Task instructions
Return the lines of the data below starting at the one holding "Open the 通用 general settings icon" and ending at the one holding "Click the Style list vertical scrollbar", word for word, leaving every picture out.

Data for this task

- - -

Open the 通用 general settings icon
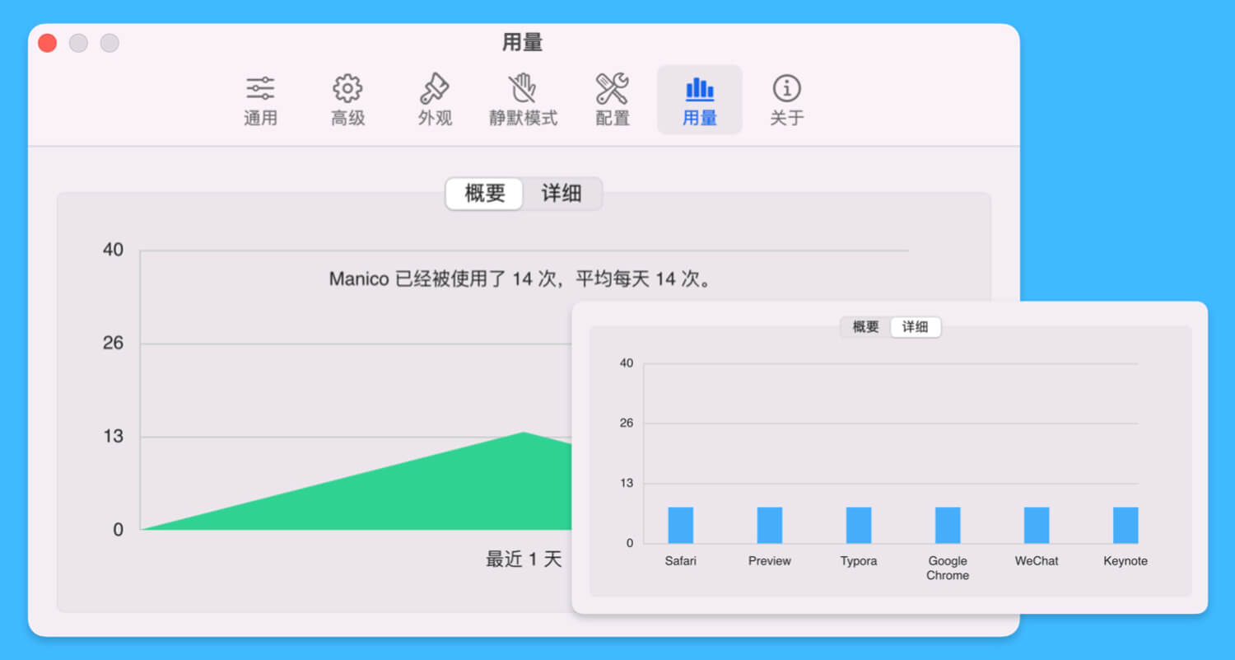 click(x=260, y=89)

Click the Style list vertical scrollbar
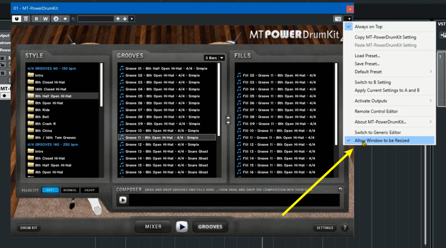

- - -

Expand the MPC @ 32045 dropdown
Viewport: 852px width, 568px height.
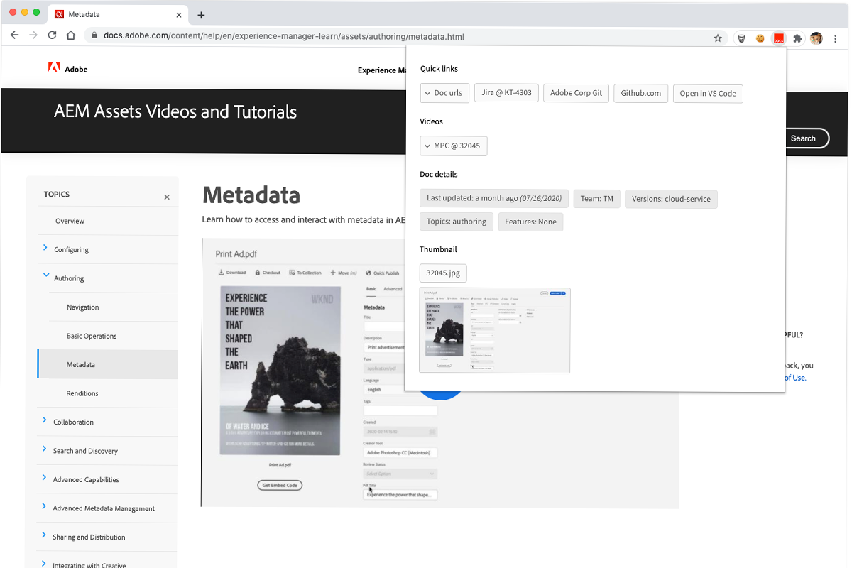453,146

- - -

Task result
Open the 通用 general settings icon
 click(x=260, y=89)

Click the Style list vertical scrollbar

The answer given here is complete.